Back in 2015, I reviewed the Liberate XLBT Bluetooth over-ear headphones from House of Marley (HoM). They were pretty nice headphones, particularly for fans of warm sound that’s heavy on the bass and the use of sustainable materials. This year, the company released new Exodus Bluetooth over-ear headphones, and while the basic approach is the same, the look is much different and there is an interesting development on the audio front.
HoM still offers updated Liberate XLBT headphones, but the $199.99 Exodus headphones are the new flagship.

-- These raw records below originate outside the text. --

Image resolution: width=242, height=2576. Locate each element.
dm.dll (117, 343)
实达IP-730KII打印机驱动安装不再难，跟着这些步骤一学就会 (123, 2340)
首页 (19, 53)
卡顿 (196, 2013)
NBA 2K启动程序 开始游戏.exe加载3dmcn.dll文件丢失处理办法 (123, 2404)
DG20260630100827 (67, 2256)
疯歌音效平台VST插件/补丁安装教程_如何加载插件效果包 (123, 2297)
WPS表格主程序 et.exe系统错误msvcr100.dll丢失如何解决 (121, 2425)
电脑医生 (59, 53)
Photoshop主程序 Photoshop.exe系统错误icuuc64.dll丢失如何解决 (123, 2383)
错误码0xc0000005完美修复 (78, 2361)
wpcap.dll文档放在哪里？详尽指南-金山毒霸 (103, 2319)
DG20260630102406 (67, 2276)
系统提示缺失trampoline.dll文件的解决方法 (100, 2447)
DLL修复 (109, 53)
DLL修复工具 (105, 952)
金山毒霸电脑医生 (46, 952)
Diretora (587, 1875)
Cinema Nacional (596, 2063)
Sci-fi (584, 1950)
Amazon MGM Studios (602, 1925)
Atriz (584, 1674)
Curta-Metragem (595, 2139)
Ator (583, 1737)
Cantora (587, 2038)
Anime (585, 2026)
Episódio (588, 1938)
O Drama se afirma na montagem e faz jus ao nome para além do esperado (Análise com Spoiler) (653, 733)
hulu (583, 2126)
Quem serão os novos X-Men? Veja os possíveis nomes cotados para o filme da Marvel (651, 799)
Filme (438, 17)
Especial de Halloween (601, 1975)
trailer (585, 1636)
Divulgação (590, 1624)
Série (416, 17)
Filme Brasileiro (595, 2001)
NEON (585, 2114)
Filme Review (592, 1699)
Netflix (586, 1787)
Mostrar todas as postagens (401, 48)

These look very different from the Liberate XLBT’s, much more modern with an almost minimalist vibe. The headband is a thin band of black steel with a strip of thinly padded leather stretched beneath, the cups are a beautiful natural wood with leather-covered memory foam cushions, and they’re attached to the headband with thick, round steel posts. Braided wires are exposed, buttons are raised and in contrasting black, and there’s a USB-C charge port. The left cup has discrete LED power, Bluetooth, and battery indicator lights.
HoM includes a black REWIND fabric carrying bag, and the headphones fold up nicely to fit inside. Also included is a braided cable for physical connection (assuming your smartphone has a headphone jack).
They have a very premium look, they seem solidly made, and as usual, HoM makes extensive use of eco-friendly materials including: sustainable FSC certified wood, stainless steel, leather, recyclable aluminum, and that REWIND fabric (30% hemp, 30% reclaimed hemp, 40% recycled PET).
Fit and Battery Life
The cups slide up and down the stainless steel posts smoothly and stay in place when adjusted. The round post also allows the cups to rotate, although tilt adjustment is minimal. Natural leather ear cup covers are well padded with memory foam and quite comfortable. Even though the headband lacks padding, it never feels like it’s adding pressure, and offers some flex. Overall, I was extremely happy with the fit of these headphones and wearing them for hours at a time was not a problem.
I also appreciated the fact that HoM improved the buttons over the versions on the Liberate XLBTs I tested. They are raised and much easier to locate and operate by feel.
These are over-ear headphones and as a result, they do a decent of blocking out ambient noise, but they don’t have active noise cancellation. They do have a mic if taking calls on your headphones is something you do.
In terms of battery life, House of Marley says these are good for up to 30 hours on a charge. As usual, your mileage will vary depending on how loud you like your music, but even with extended listening sessions I was charging them just once a week, usually with battery still left.
Recharging is via USB-C and that means not only an easier job of connecting the cable but significantly faster charging as well—just two hours.
Like the Liberate XLBTs, the House of Marley Exodus headphones are built around big, 50mm drivers. In this case, what the company describes as high-definition drivers. And like all HoM products, they are tuned to deliver the company’s signature sound, which is described as:
“Powerful bass, stunningly precise mids, and energized highs, for positive listening vibrations.”
By far, the dominant part of that is the powerful bass. The low end to the bottom part of mid-range became a big part of the mix, no matter what kind of music I listened to. For tracks that are meant to be deep and boomy, this is kind of awesome. In other songs, the tuning brings a new life to percussion and adds warmth to vocals. The problem is if you’re not a fan of thundering bass it can be a little overwhelming (especially at loud volumes), while the high end can seem a bit on the dull side.
To be clear, it’s not bad sound, it’s just nowhere near an attempt at studio quality audio. That’s okay, there’s no claim that these deliver a flat frequency response.
Plug in the included audio cable and the story is very different. There is still a muscular bass presence, but the mid-range and high-frequency notes are much more present.
A good example of the two very different sounds is Blind Faith’s “Can’t Find My Way Home.” I listened to this track repeatedly, switching back and forth from wired to wireless. Over Bluetooth, the audio had a distinctly warmer sound, with drums and bass dominating the mix, punctuated by crashing cymbals. When connected by a cable, there was more depth overall, and the drums faded into the background a bit. Clapton’s guitar playing was more detailed and Steve Winwood’s vocals had more emotional impact, especially when he hit high notes that were a little cut off over Bluetooth. Those cymbals were still there, but less jarring.
It’s a matter of personal preference, but I found the wired audio performance was more balanced and made for a better listening experience than Bluetooth. That being said, my teenagers preferred the driving bass of the Bluetooth.
The House of Marley Exodus Bluetooth headphones are beautiful, with a modern, minimalist design, and they make extensive use of “green” materials. If you want a pair of wireless headphones that stand out from all the high-gloss plastic, these will definitely do the trick. At $199, they’re more affordable than many premium wireless headphones and will make you feel a lot better about the environmental impact of your gadget collection.
Bluetooth audio performance is heavy on the bass and entertaining, but for serious music fans, it’s good to know there’s the option of plugging them in for a more balanced and nuanced listening experience.
Disclosure: House of Marley provided Exodus headphones for evaluation but had no input into this review.